I think, for most people, the answer is complicated. I’ve felt lonelier in the company of the wrong people than I’ve ever been alone on this little farm. I never look for those wrong people, only the right — and still I find myself wanting. It turns out, maybe I’m my own right person. I actually like her. She’s sort of fun, tbh.
What would it take to choose someone else over myself? Perhaps this person would be permanently deployed but excellent at letter writing. Maybe they would live on a neighboring ranch. We would wave at each other once a day at 4:37 p.m. and have dinner twice a week — never causing too much bother at all. Perhaps it’s a wrongfully imprisoned journalist who doesn’t have access to paper. They will spend decades locked away in service of future press freedom. And I can be the woeful, martyred partner living stateside, an elegant but pulled-together woman who gets by on little and asks for nothing more.
But, you know, if I was really honest with myself, what I actually want is the long-eared equivalent of a quiet, no-nonsense, mountain-safe hunting partner.
I can see him in my mind’s eye, this big, gentle-hearted, giant-headed sorrel john mule to add to my little family of critters.
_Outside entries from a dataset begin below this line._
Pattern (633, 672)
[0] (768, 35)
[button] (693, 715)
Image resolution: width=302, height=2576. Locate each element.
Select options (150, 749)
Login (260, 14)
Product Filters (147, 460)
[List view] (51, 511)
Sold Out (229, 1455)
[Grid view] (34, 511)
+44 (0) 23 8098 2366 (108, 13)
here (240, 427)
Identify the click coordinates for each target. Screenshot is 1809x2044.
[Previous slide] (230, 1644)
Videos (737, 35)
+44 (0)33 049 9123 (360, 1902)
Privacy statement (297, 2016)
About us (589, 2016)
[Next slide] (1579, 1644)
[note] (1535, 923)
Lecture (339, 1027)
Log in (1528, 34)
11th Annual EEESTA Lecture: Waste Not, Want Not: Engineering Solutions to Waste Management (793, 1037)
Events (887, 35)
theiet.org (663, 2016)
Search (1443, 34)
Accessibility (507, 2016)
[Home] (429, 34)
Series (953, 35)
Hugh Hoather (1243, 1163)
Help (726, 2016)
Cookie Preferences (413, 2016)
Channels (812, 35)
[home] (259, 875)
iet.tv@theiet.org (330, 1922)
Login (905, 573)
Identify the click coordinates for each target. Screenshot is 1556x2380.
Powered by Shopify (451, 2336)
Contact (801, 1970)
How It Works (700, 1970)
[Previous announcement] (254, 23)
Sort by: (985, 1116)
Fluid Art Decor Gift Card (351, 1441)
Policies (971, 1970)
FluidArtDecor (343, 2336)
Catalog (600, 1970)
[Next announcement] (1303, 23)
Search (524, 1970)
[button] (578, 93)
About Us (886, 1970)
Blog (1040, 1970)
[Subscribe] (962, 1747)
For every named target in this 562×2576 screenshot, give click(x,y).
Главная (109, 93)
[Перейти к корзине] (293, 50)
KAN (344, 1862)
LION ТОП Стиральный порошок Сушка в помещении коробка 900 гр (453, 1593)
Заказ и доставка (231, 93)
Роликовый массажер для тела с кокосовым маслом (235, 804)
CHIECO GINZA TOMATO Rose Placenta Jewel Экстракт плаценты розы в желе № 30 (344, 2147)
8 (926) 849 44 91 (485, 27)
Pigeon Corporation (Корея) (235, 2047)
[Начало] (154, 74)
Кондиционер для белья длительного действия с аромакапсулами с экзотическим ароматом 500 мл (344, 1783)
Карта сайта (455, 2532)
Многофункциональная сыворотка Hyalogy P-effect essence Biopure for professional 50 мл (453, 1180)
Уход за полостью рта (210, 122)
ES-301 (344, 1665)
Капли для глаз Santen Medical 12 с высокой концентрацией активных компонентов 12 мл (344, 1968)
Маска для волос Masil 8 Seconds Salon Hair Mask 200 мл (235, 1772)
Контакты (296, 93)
He’s a cordial sort of mule, who might say ma’am if he could speak, with big ears to listen to sad sack secrets he’ll keep forever. His eyes will be the kind of brown you sink into, and his lower lip will hang a bit always. He’ll chase coyotes, feral dogs, and nefarious men out of my fields. I’ll saddle him up and ride him into the Anaconda-Pintler Wilderness with a golden mustang on our tail, two dogs following, a tuxedo cat on his rump. We’ll all plod into the wild together. Come September, we’ll plod back out, with a bull elk in our packs.
I didn’t understand the second acronym, but halfway through your post, Nicole, I thought maybe it was single jailed male. I should’ve known better. Must have four legs.
Gabby - I felt every word you wrote, and it STILL pisses me off. I’m so glad we both walked away from that undeniable shit show we were swindled into being a part of.